Numéro 513, 6 janvier 2000

La « Fondation de France » actrice au cœur de la générosité ?

Seul organisme collecteur et distributeur de fonds privés en faveur des activités d’intérêt général, La Fondation de France permet à toute personne ou entreprise, qui souhaite poursuivre une ?uvre généreuse — action sociale, culturelle, scientifique et médicale, etc. — de créer sa propre fondation sous son égide, en bénéficiant de ses conseils de suivi et de gestion. Elle a contribué au formidable essor du monde associatif et à son organisation, en France comme en Europe. Elle laissera une trace dans l’histoire de l’Europe, au tournant du siècle


A la fin des années soixante, le gouvernement de l’époque juge l’initiative privée insuffisante et le recours à l’Etat providence excessif. L’idée s’impose, dans ce contexte, de créer un organisme indépendant pour stimuler, par un élan de générosité, l’éclosion de multiples projets privés. Le ministre de la Culture André Malraux, grâce à la mobilisation de capitaux privés issus d’organismes financiers et bancaires donne ainsi naissance en 1969 à la Fondation de France qui sera une institution privée, reconnue d’utilité publique, indépendante, apolitique et laïque.

La Fondation de France intervient aujourd’hui dans tous les domaines de l’intérêt général : solidarité, santé, recherche scientifique et médicale, culture et environnement. Elle collecte des fonds privés (en trente ans un million de personnes lui ont fait parvenir des dons) pour aider à répondre aux besoins prioritaires de notre société. Elle finance ainsi la réalisation de nombreux projets, portés par des associations ou des acteurs de terrain. Elle sait aussi détecter des besoins nouveaux et favoriser des expériences innovantes. À titre d’exemple, à la fin des années 70, la Fondation de France encourage le développement des crèches parentales qui pourront ensuite être reconnues par le ministère des Affaires sociales. Elle donne aussi son soutien, au milieu des années 80, à la création de maisons de parents, formule d’accueil à proximité d’hôpitaux pour les familles d’enfants hospitalisés.

La Fondation de France est également devenue aujourd’hui le premier organisme au service du mécénat, dans tous les domaines de l’intérêt général. Elle permet à toute personne ou entreprise, qui souhaite poursuivre une œuvre généreuse, de créer sa propre fondation sous son égide, en bénéficiant de ses conseils de suivi et de gestion. Une intervention bien accueillie, puisque de 1970 à 1999 les fondations avec dotation (1) sont passées de 3 à 490.

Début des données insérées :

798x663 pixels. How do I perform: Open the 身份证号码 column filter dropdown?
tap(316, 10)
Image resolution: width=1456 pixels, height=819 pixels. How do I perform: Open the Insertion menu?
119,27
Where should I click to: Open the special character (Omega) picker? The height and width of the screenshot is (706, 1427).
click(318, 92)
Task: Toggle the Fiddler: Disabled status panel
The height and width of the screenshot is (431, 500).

La majorité des fondations abritées par la Fondation de France sont créées à l’initiative des particuliers. Mais il existe 50 « fondations d’entreprise ». Par exemple, la célèbre fondation Agir contre l’exclusion (FACE), créée par Martine Aubry, à l’initiative des organisations syndicales et des entreprises EDF-GDF, est reconnue d’utilité publique et estcomplètement indépendante. On pourrait également citer la Fondation du Club Méditerranée, qui lutte contre l’exclusion des enfants ou encore la Fondation des Mutuelles du Mans qui soutient les projets de jeunes handicapés à la suite d’un accident. Autant d’entreprises qui ont bénéficié des conseils et des outils de la Fondation de France sur le mécénat, pour qu’elles puissent s’engager financièrement sur des projets, tout en étant actrices et partenaires de ces initiatives.

Autre pôle d’activité : la Fondation de France assure le développement des associations en les aidant à réaliser leur mission. Pour cela, elle lance des appels à projet ou reçoit des candidatures spontanées transmises par les associations. Forte de son expertise, elle a contribué au formidable essor du monde associatif et à son organisation, en France comme en Europe, aussi bien sur le plan éthique que celui des pratiques. Le Comité de la charte de déontologie des organisations sociales et humanitaires, qui fait appel à la générosité publique (une vingtaine d’associations adhérentes), est né en 1989 autour de la Fondation de France et de l’Uniopss (Union nationale interfédérale des œuvres et organismes privés sanitaires et sociaux)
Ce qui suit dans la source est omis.